Do All Types of Alcohol Cause Anxiety?
Both chronic and moderate drinking can cause anxiety, even if you're drinking alcohol to help you relax. According to the Anxiety and Depression Association of America (ADAA), moderate drinking might worsen anxiety after a few hours. 4
Is Anxiety Associated with Alcohol Tolerance and Dependence?
Anxiety is mostly associated with alcohol tolerance and dependence. Most people with mild or severe anxiety use alcohol as an escape route. This has worsened the case for most people.
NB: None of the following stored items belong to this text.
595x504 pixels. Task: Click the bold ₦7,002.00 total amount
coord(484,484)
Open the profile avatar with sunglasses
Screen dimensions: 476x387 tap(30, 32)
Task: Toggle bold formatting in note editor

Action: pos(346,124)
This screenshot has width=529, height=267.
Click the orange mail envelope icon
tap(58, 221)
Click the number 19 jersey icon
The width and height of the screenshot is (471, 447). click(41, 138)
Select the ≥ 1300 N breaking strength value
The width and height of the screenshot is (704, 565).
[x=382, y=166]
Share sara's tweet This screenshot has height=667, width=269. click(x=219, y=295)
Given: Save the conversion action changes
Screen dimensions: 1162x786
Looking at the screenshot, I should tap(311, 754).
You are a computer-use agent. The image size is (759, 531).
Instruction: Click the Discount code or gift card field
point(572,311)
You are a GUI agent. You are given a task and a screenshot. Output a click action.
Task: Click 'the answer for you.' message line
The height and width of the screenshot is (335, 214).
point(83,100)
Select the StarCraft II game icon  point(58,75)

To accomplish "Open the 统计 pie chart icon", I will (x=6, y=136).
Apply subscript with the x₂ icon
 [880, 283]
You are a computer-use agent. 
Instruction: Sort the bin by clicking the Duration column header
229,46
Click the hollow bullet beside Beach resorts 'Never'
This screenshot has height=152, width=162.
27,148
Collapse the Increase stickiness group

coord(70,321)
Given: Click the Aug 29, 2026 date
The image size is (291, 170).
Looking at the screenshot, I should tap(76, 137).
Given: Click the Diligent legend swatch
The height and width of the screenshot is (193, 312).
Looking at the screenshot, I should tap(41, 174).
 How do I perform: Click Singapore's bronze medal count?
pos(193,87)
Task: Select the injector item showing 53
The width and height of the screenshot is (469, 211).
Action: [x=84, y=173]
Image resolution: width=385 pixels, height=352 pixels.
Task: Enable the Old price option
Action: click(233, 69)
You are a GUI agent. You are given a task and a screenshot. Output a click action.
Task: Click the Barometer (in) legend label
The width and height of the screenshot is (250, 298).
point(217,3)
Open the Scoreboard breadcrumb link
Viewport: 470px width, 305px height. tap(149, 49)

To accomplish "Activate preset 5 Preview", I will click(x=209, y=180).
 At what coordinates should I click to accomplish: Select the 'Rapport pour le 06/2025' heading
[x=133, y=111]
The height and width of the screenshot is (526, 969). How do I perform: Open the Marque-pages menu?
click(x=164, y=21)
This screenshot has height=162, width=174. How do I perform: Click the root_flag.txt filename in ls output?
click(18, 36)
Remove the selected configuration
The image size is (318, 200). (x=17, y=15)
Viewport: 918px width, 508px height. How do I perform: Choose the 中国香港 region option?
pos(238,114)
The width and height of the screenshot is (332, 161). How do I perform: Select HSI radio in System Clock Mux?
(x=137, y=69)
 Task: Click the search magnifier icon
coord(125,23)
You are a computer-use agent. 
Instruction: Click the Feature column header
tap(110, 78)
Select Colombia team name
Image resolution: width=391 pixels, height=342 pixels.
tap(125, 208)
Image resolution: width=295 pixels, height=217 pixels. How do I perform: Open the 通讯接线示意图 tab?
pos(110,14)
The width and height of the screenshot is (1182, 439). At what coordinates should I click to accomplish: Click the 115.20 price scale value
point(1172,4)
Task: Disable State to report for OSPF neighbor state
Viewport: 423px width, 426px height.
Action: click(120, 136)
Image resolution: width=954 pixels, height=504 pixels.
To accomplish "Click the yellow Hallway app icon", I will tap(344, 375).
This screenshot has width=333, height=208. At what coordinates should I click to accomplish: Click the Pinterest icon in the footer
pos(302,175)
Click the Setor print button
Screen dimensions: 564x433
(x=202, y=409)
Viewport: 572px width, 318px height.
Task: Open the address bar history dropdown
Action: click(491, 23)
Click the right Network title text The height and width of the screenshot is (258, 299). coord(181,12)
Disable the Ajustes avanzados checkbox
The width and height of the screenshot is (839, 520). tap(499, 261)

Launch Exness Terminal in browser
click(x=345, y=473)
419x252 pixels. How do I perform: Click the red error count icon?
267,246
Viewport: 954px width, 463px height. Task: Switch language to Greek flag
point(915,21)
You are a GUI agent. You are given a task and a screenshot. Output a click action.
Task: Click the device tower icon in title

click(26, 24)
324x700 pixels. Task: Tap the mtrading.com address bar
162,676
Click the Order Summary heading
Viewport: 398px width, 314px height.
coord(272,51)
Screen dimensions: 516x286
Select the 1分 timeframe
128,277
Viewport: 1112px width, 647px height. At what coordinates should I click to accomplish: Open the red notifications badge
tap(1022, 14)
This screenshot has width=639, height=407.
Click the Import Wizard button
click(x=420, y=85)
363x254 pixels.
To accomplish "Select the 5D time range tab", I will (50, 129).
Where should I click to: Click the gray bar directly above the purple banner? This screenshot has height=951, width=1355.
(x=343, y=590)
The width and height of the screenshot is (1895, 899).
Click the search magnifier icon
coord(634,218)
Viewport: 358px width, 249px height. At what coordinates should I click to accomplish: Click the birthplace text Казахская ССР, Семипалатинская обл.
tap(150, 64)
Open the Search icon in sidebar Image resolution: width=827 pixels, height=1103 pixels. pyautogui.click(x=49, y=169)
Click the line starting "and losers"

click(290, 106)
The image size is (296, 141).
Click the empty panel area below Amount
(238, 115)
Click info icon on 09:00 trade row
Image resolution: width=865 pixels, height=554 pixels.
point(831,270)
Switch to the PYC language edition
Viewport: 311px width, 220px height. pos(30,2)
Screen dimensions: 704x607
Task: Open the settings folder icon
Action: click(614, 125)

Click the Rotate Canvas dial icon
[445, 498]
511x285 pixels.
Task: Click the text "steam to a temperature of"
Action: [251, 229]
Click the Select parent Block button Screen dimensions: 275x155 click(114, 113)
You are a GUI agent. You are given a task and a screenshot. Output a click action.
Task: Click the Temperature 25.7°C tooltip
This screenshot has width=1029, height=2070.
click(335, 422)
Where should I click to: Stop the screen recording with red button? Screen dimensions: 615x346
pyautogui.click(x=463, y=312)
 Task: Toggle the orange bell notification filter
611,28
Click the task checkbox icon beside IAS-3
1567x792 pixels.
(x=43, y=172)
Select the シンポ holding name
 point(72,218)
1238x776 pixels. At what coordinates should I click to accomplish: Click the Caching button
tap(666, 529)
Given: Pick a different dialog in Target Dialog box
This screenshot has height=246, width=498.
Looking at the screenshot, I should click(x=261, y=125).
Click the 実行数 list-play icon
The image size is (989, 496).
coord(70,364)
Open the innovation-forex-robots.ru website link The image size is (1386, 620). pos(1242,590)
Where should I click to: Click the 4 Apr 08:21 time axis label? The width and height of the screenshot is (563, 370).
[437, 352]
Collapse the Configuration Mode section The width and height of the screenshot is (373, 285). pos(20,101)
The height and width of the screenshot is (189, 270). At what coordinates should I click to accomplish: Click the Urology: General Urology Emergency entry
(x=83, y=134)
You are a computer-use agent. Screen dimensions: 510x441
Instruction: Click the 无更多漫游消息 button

How Long Does Alcohol-Induced Anxiety Last?
Anxiety brought on by alcohol might last for several hours or even the entire day after drinking.
How to Calm My Anxiety After Drinking?
If you experience anxiety after drinking, you can calm it by taking care of your body first. Make sure to drink lots of water, eat mild and healthy food, engage in mindfulness meditation, and get a good sleep.
Can Quitting Alcohol Cure Anxiety?
There are several treatment options for dual diagnosis care. Alcohol abstinence can reduce severe anxiety attacks. Additionally, it can lessen the likelihood of chronic anxiety problems.
Treatment Options for Alcohol Use Disorder
Treatment options for alcohol use disorder will be detailed below.
Cognitive Behavioral Therapy
CBT is a technique of psychotherapy that can be used to treat drug use problems. It has been proven to be effective in treating alcoholism and drug addiction, in addition to the mental diseases it is frequently used to treat, such as depression, anxiety disorders, phobias, and others.
Dialectical Behavioral Therapy
DBT is a short-term, evidence-based treatment strategy that assists individuals in managing potentially powerful and painful emotions.
The 12-Step model offers accountability, support, and encouragement to those who sincerely want to beat their addiction. Twelve-step programs are mutual assistance groups to help people recover from compulsions, behavioral addictions, and drug abuse.